This week:

3 – If you pay once, you may have to pay again.

2 – In unrelated news, most victims don’t pay.

1 – One scam. One murder. Two victims.


3 – If you pay once, you may have to pay again.

The company confirmed that it paid a ransom to avoid patient data from being sold to cybercriminals or leaked publicly.

This is a statement from UnitedHealth Group, and quoted in a recent report on Bleeping Computer. It comes after the company suffered a ransomware attack that resulted in the theft of 6,000 GB of patient data. The attack caused significant problems across the US, impacting “a range of critical services used by healthcare providers and pharmacies across the U.S., including payment processing, prescription writing, and insurance claims”. According to other news reports, the number of people whose data was stolen “could cover a substantial proportion of people in America”.

The total cost of the attack is estimated to be $870 million so far, with the eventual cost estimated to be $1.6 billion.

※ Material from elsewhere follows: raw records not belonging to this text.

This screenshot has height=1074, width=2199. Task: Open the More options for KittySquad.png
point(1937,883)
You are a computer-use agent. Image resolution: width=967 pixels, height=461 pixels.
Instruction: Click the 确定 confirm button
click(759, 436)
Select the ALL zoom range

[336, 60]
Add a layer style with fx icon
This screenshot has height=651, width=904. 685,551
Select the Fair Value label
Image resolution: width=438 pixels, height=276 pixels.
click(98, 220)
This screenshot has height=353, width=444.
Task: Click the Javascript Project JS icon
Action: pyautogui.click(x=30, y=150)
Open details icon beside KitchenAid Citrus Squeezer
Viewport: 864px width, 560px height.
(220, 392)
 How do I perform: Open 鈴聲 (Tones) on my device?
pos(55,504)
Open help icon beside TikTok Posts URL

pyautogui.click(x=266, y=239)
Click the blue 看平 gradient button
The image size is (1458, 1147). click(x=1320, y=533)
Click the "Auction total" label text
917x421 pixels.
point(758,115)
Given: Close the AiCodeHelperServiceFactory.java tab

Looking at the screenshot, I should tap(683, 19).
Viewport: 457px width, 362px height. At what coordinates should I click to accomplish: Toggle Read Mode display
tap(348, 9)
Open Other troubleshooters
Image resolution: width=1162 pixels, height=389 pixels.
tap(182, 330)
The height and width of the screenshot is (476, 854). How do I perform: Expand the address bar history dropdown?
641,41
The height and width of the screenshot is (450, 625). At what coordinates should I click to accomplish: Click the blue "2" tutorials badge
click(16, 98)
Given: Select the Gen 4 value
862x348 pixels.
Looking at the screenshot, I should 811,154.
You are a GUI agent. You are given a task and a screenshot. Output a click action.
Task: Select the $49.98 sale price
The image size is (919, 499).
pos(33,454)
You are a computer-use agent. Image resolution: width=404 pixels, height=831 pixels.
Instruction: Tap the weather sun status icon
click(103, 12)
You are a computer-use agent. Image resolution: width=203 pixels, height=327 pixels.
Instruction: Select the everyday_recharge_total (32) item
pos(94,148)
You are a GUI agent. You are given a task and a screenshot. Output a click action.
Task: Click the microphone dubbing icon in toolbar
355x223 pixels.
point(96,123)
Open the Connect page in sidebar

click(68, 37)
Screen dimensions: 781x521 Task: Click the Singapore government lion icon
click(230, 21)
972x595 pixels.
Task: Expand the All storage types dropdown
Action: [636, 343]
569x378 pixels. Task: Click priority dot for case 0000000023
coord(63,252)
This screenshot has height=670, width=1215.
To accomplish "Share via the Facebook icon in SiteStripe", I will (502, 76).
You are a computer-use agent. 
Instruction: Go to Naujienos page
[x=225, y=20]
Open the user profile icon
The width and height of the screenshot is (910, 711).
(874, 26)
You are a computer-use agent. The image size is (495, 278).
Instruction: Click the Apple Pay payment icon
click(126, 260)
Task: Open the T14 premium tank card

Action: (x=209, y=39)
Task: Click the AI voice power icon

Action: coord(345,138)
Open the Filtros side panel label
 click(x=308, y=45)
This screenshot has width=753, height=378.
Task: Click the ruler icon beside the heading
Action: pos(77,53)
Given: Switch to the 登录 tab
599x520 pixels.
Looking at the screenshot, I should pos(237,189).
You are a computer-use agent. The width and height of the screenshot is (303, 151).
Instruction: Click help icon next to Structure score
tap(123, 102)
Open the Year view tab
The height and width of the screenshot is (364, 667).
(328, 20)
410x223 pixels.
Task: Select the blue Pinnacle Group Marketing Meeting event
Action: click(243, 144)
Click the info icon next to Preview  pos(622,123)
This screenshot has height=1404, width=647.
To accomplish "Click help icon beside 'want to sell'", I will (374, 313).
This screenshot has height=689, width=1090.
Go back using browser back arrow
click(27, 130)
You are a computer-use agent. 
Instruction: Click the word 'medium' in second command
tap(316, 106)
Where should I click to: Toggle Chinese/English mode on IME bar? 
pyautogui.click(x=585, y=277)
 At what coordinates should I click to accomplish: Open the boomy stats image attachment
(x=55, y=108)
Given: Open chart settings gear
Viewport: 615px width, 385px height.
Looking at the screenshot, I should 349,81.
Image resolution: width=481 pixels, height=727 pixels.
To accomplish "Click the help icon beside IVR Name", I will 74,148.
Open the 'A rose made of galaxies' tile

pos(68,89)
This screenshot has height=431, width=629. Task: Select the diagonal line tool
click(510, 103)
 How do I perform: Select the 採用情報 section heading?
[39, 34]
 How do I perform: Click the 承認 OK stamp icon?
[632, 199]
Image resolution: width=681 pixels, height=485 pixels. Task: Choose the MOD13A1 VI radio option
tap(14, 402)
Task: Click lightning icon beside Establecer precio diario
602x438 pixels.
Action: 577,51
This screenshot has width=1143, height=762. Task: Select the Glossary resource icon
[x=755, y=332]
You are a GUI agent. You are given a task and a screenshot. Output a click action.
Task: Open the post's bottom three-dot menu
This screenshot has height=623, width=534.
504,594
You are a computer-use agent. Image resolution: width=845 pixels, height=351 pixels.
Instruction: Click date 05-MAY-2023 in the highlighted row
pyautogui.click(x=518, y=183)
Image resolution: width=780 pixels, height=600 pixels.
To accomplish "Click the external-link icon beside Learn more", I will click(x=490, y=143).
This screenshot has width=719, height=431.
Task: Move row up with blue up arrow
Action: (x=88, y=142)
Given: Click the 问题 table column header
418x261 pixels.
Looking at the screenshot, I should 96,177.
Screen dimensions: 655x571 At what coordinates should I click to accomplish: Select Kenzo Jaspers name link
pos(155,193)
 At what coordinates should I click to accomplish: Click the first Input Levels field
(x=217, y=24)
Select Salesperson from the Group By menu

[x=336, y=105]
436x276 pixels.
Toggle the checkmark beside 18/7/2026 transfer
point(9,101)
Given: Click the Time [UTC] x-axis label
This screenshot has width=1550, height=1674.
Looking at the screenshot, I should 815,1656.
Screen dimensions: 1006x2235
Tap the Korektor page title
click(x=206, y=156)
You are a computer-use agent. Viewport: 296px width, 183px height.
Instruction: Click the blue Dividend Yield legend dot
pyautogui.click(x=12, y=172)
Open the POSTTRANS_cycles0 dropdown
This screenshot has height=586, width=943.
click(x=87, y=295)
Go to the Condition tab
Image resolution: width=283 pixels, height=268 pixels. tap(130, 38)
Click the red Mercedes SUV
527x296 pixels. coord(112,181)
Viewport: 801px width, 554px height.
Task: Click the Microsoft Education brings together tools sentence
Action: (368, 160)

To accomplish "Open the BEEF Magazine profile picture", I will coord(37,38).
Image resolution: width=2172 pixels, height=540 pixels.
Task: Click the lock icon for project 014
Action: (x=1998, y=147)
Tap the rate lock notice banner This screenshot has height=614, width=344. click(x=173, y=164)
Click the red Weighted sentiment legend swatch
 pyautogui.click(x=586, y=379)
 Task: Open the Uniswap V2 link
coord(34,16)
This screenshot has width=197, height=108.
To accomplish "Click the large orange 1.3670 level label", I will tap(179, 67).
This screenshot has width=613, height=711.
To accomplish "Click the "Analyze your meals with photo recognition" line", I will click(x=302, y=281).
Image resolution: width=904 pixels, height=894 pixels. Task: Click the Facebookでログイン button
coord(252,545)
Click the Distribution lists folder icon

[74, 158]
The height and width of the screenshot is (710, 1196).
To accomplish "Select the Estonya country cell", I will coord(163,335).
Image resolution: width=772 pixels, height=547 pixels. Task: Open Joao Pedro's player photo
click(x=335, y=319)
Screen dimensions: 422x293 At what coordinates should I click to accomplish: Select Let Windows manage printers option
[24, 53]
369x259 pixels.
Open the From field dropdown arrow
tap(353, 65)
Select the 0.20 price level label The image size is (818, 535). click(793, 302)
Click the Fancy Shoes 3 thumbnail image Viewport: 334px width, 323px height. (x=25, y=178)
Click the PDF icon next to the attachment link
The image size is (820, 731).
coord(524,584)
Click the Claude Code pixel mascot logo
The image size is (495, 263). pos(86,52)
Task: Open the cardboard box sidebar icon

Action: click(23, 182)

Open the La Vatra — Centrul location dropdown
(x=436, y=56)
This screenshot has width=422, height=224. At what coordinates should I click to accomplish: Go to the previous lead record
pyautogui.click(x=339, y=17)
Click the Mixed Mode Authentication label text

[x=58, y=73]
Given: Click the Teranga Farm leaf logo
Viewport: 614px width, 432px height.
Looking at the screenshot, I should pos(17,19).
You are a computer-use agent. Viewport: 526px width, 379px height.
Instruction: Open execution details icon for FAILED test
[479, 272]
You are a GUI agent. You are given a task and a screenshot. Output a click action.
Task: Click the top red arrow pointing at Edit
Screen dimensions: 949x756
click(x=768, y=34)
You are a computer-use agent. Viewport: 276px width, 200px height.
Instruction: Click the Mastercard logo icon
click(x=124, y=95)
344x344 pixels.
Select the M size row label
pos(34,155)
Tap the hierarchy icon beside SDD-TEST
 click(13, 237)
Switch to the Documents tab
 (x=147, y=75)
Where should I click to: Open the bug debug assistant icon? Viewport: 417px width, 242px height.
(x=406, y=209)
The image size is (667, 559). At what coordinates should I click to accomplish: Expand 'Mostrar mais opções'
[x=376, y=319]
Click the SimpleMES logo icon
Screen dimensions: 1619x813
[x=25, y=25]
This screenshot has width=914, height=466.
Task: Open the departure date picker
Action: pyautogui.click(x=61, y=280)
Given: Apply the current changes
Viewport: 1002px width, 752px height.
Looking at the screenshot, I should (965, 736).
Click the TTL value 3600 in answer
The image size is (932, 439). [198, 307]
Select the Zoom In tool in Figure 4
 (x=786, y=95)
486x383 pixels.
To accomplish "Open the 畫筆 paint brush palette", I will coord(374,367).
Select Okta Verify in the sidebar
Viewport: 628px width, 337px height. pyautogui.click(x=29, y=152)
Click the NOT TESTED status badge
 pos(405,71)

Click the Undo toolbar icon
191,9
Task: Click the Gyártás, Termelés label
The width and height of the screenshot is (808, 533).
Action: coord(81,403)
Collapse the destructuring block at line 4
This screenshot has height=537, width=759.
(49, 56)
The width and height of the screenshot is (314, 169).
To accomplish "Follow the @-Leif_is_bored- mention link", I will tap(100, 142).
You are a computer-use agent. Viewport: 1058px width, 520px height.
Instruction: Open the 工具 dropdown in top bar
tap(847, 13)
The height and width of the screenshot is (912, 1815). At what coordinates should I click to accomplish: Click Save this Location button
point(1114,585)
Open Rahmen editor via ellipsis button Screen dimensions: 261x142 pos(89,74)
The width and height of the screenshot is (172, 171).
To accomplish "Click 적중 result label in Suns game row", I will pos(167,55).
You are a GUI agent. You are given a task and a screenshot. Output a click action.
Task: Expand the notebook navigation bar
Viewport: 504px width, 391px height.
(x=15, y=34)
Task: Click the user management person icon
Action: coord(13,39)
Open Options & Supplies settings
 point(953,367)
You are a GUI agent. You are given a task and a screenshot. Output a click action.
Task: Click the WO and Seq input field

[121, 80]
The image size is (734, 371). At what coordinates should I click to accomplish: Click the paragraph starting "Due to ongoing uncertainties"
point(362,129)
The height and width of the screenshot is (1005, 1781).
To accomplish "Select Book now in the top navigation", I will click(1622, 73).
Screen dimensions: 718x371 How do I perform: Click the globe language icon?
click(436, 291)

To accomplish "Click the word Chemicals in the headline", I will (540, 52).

That’s not a typo. I did type ‘billion’.

But that’s not the only bad news. According to Bleeping Computer, UnitedHealth Group paid a $22 million ransom to one cyber gang in return for their promise not to sell or publish the stolen patient data. Unfortunately, another gang then popped up to say they had the data, and demanded another ransom in return for their promise not to publish the data.

So what? You may feel like you have no choice but to pay a ransom in return for promises from a criminal gang. Unfortunately, that first payment may not be the last.


2 – In unrelated news, 72% of ransomware victims don’t pay.

“More organizations hit by ransomware gangs are starting to realize that it doesn’t pay to pay up.”

This is according to Coveware (an incident response firm) and quoted in a recent article on Help Net Security. Apparently, in Q1 2024, only 28% of ransomware victims paid the ransom demand. This is a record low.

There appears to be two reasons for this:

  • Firstly, “victim organizations are increasingly able to withstand an encryption attack and restore operations without the need [to pay the ransom]”. To say the same thing in fewer words: They have backups that cannot be deleted by the attackers.
  • Secondly, and as demonstrated in the UnitedHealth incident, “stolen data is often leaked or traded even after the victims have paid the ransom, which repeatedly proves that paying up is no guarantee”. To say the same thing in fewer words: You can’t trust the promises of criminals. (Shocking, isn’t it?)

So what? You may feel like you have no choice but to pay a ransom in return for promises from a criminal gang. But why would you trust the criminal gang?


1 – One cyber scam. Two victims.

“It was a common scam that ended with an uncommon outcome.”

This is a sad story that was recently reported by AP News (and shared by Secure The Village). A pensioner in Ohio fatally shot an Uber driver under the mistaken belief the driver was involved in a scam, known as a grandparent scam, to exploit him by falsely claiming a relative needed urgent financial help. The innocent Uber driver was sent to the address by the scammer to pick up a package. The driver had no idea the ‘package’ was going to be the pensioner’s savings or that the pensioner’s suspicions would lead him to shoot her.

The Uber driver is now dead. The pensioner is now facing murder charges. And the cyber attacker? No-one knows.

So what? It’s a sad story with two victims and two grieving families. The incident highlights how scammers target the vulnerable, and how their scams can have unintended and deadly consequences that seldom affect the scammers themselves.